Il regista Luc Besson venerdì sarà alla Oz per il suo «Dogman»
![Una scena del film «Dogman»](https://api.gdb.atexcloud.io/image-service/view/acePublic/alias/contentid/18nk3l5upcjilmlazas/0/una-scena-del-film-dogman.webp?f=16%3A9&w=826)
Un cineasta di culto alla Oz. Luc Besson vi approda per presentare il suo «Dogman», nelle sale italiane già da qualche giorno: un’altra bella iniziativa promozionale del gruppo Quilleri (che nella struttura di via Sorbanella, nei giorni scorsi, ha ospitato Claudio Bisio e i Me contro Te), con il regista francese atteso a Brescia venerdì 27 ottobre per introdurre la proiezione delle 21.40 del film che è stato in concorso all’ultima Mostra di Venezia (il biglietto costa 10 euro, info e prenotazioni su www.ilregnodelcinema.com).
Il film
«Dogman» comincia con una frase in exergo del poeta Lamartine («Ovunque ci sia un infelice, Dio invia un cane»), preludio a una storia effettivamente piena di cani e infelicità, ma pure nobilitata dal potere taumaturgico dell’amore.

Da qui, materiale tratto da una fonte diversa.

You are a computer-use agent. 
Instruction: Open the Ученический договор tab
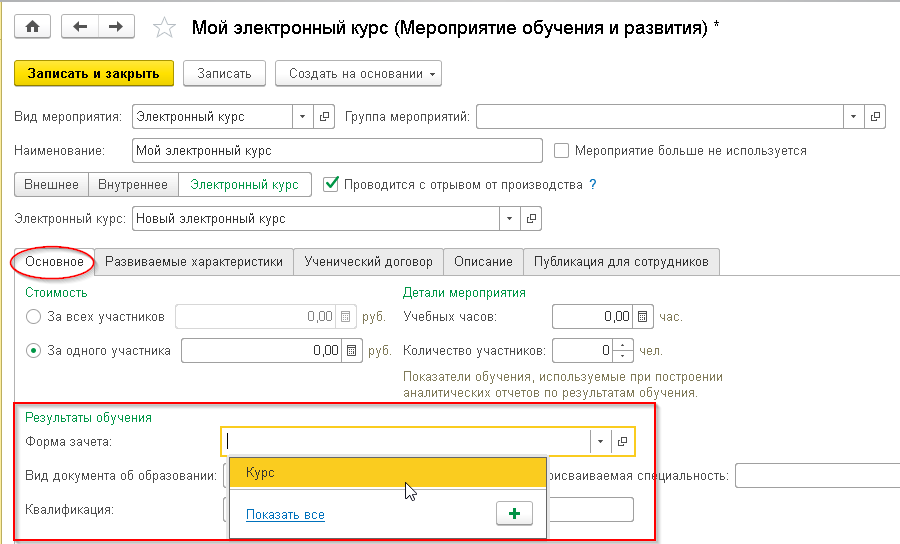369,261
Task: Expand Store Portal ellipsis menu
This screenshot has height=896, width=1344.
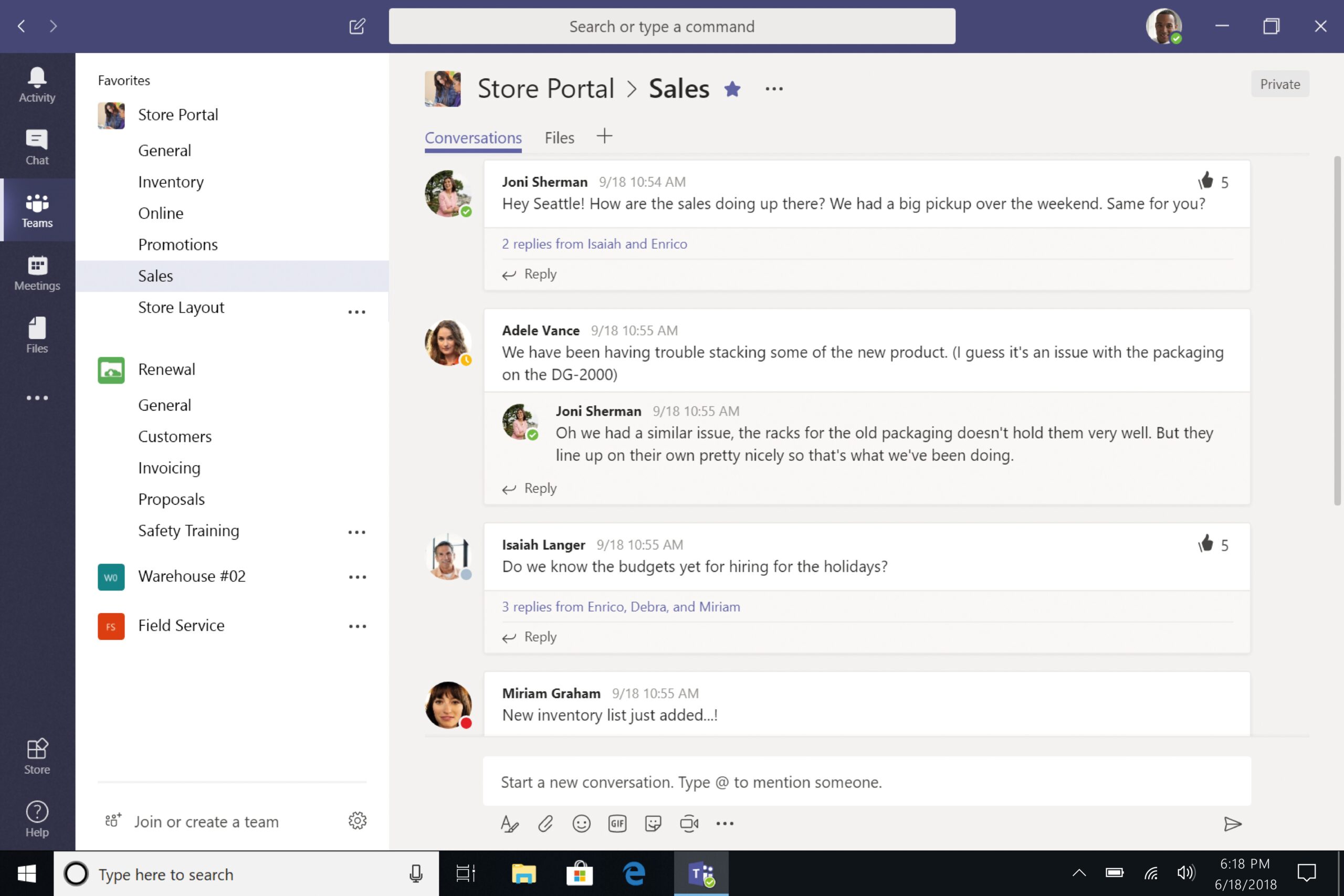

Besson ambienta negli States la vicenda di uno di quegli (anti)eroi che ama da sempre: Douglas (un portentoso Caleb Landry Jones già visto in «Tre manifesti a Ebbing: Missouri» e qui finalmente protagonista), ragazzo segnato nel corpo e nell’anima da un’esperienza terribile, dalla quale si rialza grazie all’amore (ricambiato) per un manipolo di randagi maltrattati.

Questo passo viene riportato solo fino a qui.